Rows of pointing data:
● ● ● ● ● ● ●

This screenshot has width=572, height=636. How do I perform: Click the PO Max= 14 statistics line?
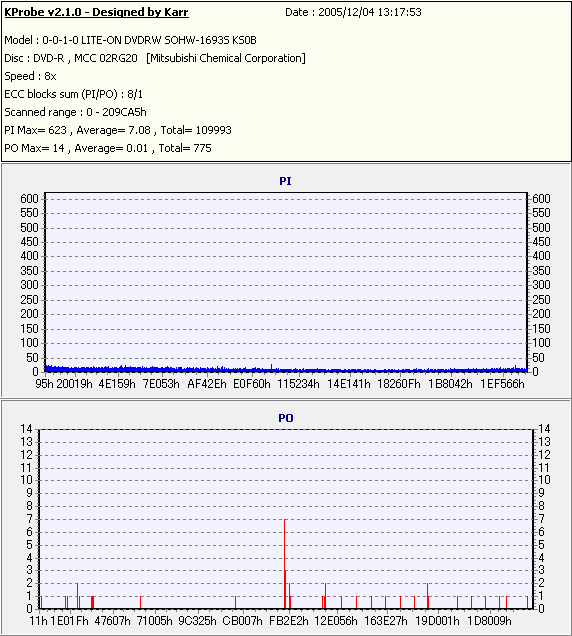click(x=108, y=148)
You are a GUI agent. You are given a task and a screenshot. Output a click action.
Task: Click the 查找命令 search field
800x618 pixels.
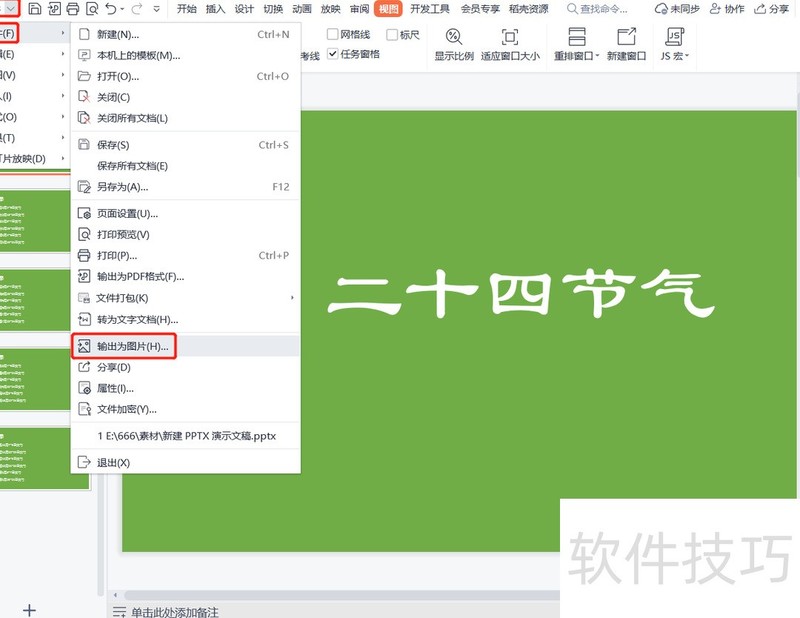tap(605, 9)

● ● ● ● ● ● ●

Turn everything from the line containing "You are a GUI" down to the end of the material into a numbered list, skipping blank lines. Leave the pictures out of your answer.

1. You are a GUI agent. You are given a task and a screenshot. Output a click action.
2. Task: Click the 查找命令 search field
3. 800x618 pixels.
4. tap(605, 9)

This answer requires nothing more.